Évidemment, la littérature porte bien des choses qui ne sont pas seulement de la littérature, et les porte d’autant mieux qu’elles sont elle-mêmes portées par la forme littéraire. Lorsque Pereira publie dans le journal dont il tient la page culturelle une traduction de La dernière classe d’Alphonse Daudet, il découvre que cela suffit pour créer des réactions dont le moteur est le soupçon. Et tant qu’à être soupçonné, il lui vient l’envie de traduire et publier Bernanos.
Pereira, cet homme que le veuvage à poussé vers la solitude, est de moins en moins sûr de quoi que ce soit. Et pourtant, il sent que, à ce niveau collectif tellement inaccessible, il se passe des choses qu’il faudrait empêcher.
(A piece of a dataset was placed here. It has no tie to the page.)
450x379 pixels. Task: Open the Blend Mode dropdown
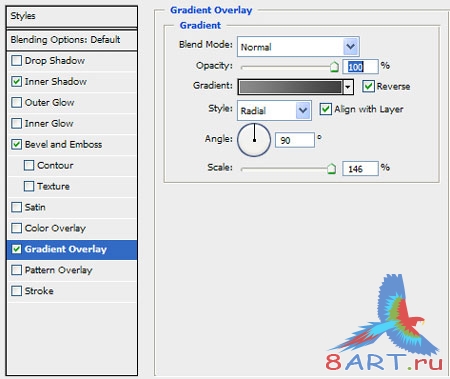[x=351, y=47]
Il y a, dans cette progressive prise de conscience, un moment particulièrement révélateur, celui où un écart suffisant prépare le silence dans sa relation avec son seul ami. Il ne peut plus approuver ce qu’il dit, moins encore lui dire pleinement son désaccord. Quelque chose se brise, sans fracas, sans netteté, mais de façon irrémédiable. Il était allé à Coimbra, où Silva enseigne la littérature, avec l’espoir d’ouvrir son cœur ; il va en revenir chargé de sentiments qui l’entraînent à mesurer l’importance de ce jeune homme qu’il connaît à peine et qui se cache dans l’Alentejo, là où il cherche à recruter des combattants pour les brigades internationales. Je cite ce passage, car il fournit également l’occasion de découvrir le ton, le style et la manière de Tabucchi.
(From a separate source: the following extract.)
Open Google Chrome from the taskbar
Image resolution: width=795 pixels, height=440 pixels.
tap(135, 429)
« Quand Pereira arriva en gare de Coimbra, il y avait, prétend-il, un magnifique coucher de soleil sur la ville. Il regarda autour de lui sur le quai, mais il ne trouva pas son ami Silva. Il pensa que le télégramme n’était pas arrivé, où alors que Silva avait déjà quitté les thermes. Pourtant, quand il entra dans le hall de la gare, il vit Silva, assis sur un banc, qui fumait une cigarette. Il se sentit ému et alla à sa rencontre. Cela faisait un bon bout de temps qu’il ne l’avait pas vu. Silva l’embrassa et lui prit sa valise. Ils sortirent et se dirigèrent vers la voiture. Silva avait une Chevrolet noire, commode et spacieuse, avec des chromes brillants.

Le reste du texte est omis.